_Objective_. Extend the forum thread about the Harbor Freight carbide-faced carving disc past its final post.

_Extracted text_.

# Harbor Freight Carbide Faced Carving Disc for 4 1/2" Grinder



## Woodwrecker

They have a few gems if you know what to watch for.
Thanks.


----------



## doubleDD

I have seen these and wondered about their quality. Good to hear. So if I understand you correctly you had a 4 1/2'' log and cut it down to a 2 1/2'' log?


----------



## Randy_ATX

Thanks Jim for taking the time to post this. Because of your review, I'm going to pick one up. I've been wanting to get into carving with my 4 1/2" Makita paddle grinder, and this is the perfect way to inexpensively test the waters.


----------



## luv2learn

Hey Jim, FYI, that is the very same grinding wheel I used to take out the material when I built the rocking chair and the footstool. A friend of mine lent me his Holey Gallahad wheel that cost between $75-$85 but it didn't perform any better than the HF wheel. I used the 4 1/2" 60, 80, & 120 grit HF flap wheels as a follow up.

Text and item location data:
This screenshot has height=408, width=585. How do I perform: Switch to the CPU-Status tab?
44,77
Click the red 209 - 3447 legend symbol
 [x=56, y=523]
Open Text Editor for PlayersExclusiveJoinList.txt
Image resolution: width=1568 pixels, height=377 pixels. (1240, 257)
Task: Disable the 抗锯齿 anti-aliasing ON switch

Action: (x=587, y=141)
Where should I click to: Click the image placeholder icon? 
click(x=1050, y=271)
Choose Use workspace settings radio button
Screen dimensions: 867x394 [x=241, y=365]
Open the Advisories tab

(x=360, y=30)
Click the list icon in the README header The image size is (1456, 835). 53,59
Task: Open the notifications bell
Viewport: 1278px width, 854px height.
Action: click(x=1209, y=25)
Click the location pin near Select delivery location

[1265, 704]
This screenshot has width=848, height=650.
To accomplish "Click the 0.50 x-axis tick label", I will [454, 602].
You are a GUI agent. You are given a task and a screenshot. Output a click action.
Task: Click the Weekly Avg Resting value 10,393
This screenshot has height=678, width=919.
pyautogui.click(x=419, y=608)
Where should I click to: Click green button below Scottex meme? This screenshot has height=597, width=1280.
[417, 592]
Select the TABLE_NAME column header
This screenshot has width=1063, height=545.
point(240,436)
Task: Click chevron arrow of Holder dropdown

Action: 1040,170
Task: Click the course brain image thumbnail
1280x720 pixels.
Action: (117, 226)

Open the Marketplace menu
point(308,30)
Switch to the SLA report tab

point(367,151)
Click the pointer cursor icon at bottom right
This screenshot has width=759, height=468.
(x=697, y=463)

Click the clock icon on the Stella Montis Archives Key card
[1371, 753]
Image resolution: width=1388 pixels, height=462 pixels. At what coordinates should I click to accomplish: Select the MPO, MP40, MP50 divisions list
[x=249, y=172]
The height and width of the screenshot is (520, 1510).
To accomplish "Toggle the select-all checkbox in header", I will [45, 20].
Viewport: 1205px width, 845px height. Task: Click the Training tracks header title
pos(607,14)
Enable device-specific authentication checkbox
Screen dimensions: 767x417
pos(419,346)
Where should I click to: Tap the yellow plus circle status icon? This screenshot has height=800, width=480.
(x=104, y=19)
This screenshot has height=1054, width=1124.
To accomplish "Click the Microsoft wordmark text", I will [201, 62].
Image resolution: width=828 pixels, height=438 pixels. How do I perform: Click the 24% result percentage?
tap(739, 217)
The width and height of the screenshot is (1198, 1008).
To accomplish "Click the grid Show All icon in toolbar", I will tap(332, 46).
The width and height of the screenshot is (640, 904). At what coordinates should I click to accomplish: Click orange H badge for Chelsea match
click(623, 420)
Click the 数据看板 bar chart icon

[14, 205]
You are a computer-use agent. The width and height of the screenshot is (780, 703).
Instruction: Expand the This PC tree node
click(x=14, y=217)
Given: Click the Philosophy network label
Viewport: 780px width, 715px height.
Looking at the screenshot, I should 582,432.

_Final result_.
----------



## JoeLyddon

Very good, Jim!

That looks like it would be good for sculpturing Maloof chairs, seats, etc. WITHOUT a lot of fine dust displaced!

I will give it a try…

Thank you very much!

*EDIT:
I went to HF, searched, searched, and SEARCHED… Could NOT find what you found.
Could you please provide the Item# and/or a Link to the product?*


----------



## tefinn

Thanks for the review! I've been thinking of some projects with sculpted carving but the cost of the carving wheels has kept me from going ahead with it. For $10 I'll give it a try.

Joe, here's a link to the grinding wheel


----------



## JoeLyddon

tefinn,

Thank you very much for the link… I wasn't using the right words for the search! LOL
... sure makes a difference…!

Thanks again.


----------



## Kentuk55

Thnx for your review Jim. HF does have some diamonds in the ruff.


----------



## rrww

Thanks for this review - it will be nice to save the extra $60 over the brand name wheel.


----------



## Jim Jakosh

Glad to bee of help to you carvers out there.
Tom, thanks for the link right to Harbor Freight!!..................Jim


----------



## WorksInTheory

Went to go buy it but can't find it at all on the HF site. Any body have any luck?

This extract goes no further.